1985 composition by Argentine tango composer Ástor Piazzolla

Histoire du Tango is a composition by tango composer Ástor Piazzolla, originally scored for flute and guitar in 1985 and published in 1986. It is one of Piazzolla's best known compositions and is often played with different combinations, including violin or double bass substituted for the flute, and piano, harp or marimba substituted for the guitar.

== Background ==
Piazzolla aimed throughout his career to bring tango music the concert halls of Europe and America. His music teacher, Nadia Boulanger, encouraged him to apply the lessons of his study with her to tango music. Piazzolla's Histoire du Tango is his only work for flute and guitar – two instruments which were used to play tango music in its early period, the decades around the turn of the 20th century.

== Form ==
Histoire du Tango attempts to convey the history and evolution of the tango in four movements: Bordel 1900, Café 1930, Nightclub 1960, and Concert d'aujourd'hui. Piazzolla provided program notes that expand on the individual movements:

Bordel, 1900: The tango originated in Buenos Aires in 1882. It was first played on the guitar and flute. Arrangements then came to include the piano, and later, the concertina. This music is full of grace and liveliness. It paints a picture of the good natured chatter of the French, Italian, and Spanish women who peopled those bordellos as they teased the policemen, thieves, sailors, and riffraff who came to see them. This is a high-spirited tango.

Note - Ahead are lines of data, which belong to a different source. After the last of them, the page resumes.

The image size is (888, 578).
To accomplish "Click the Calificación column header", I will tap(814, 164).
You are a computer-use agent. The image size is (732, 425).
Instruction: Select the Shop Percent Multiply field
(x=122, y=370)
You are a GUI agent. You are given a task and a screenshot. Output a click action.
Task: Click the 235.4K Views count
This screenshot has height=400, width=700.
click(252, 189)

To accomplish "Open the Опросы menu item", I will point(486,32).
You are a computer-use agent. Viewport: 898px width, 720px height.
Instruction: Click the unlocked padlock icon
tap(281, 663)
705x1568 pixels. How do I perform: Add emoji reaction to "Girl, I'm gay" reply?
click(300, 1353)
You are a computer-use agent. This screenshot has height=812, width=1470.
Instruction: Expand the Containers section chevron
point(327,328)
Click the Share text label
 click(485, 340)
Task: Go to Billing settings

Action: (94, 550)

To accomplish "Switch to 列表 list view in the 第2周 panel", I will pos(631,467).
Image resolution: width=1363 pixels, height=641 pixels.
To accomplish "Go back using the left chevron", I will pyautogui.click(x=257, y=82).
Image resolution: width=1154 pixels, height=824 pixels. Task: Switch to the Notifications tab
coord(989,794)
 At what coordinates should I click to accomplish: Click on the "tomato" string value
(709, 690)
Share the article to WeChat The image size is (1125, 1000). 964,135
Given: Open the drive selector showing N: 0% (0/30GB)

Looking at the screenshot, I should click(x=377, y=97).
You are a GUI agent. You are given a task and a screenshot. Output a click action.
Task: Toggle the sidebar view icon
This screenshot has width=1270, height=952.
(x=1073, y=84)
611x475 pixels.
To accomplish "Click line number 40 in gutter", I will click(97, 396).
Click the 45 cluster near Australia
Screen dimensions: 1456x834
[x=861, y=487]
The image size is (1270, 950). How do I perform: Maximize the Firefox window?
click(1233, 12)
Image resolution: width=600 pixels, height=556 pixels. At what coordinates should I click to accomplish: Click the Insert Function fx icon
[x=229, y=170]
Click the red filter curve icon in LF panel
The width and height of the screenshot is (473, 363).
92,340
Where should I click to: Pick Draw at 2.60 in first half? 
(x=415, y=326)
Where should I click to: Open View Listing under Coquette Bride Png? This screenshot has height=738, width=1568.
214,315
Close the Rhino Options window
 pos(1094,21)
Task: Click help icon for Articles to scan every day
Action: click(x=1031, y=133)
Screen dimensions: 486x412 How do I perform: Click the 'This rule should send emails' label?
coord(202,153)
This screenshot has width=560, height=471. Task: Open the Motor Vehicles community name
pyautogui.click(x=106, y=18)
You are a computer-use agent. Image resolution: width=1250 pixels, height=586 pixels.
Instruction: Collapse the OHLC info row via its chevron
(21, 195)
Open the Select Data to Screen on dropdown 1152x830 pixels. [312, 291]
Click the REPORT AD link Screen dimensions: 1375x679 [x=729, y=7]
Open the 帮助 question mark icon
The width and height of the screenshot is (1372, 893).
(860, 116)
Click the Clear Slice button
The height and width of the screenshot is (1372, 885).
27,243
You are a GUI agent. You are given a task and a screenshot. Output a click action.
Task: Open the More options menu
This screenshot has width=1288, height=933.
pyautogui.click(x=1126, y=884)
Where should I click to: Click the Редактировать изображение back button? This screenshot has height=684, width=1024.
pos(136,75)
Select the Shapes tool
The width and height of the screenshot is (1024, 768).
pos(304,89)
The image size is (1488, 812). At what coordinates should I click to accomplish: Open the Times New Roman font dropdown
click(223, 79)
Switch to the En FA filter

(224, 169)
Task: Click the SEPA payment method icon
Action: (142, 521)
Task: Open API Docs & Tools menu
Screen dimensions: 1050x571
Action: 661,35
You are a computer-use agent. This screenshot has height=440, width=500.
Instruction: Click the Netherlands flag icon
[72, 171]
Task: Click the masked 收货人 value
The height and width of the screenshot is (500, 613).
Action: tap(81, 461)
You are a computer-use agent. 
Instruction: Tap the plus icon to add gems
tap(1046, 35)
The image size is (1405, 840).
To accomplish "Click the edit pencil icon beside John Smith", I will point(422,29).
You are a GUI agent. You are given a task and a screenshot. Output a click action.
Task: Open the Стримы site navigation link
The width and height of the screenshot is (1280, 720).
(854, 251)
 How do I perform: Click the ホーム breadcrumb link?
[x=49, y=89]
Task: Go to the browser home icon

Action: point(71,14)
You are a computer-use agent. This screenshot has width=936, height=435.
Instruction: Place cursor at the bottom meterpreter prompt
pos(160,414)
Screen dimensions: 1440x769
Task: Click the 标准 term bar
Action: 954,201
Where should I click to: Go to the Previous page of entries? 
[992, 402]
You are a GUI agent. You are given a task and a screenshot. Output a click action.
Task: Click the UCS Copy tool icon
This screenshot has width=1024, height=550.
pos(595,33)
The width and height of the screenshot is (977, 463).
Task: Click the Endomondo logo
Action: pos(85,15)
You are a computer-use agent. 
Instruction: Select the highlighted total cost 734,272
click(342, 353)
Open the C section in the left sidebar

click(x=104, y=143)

Café, 1930: This is another age of the tango. People stopped dancing it as they did in 1900, preferring instead simply to listen to it. It became more musical, and more romantic. This tango has undergone total transformation: the movements are slower, with new and often melancholy harmonies. Tango orchestras come to consist of two violins, two concertinas, a piano, and a bass. The tango is sometimes sung as well.

Nightclub, 1960: This is a time of rapidly expanding international exchange, and the tango evolves again as Brazil and Argentina come together in Buenos Aires. The bossa nova and the new tango are moving to the same beat. Audiences rush to the night clubs to listen earnestly to the new tango. This marks a revolution and a profound alteration in some of the original tango forms.

Concert d'aujourd'hui (Modern-Day Concert): Certain concepts in tango music become intertwined with modern music. Bartok, Stravinsky, and other composers reminisce to the tune of tango music. This [is] today’s tango, and the tango of the future as well.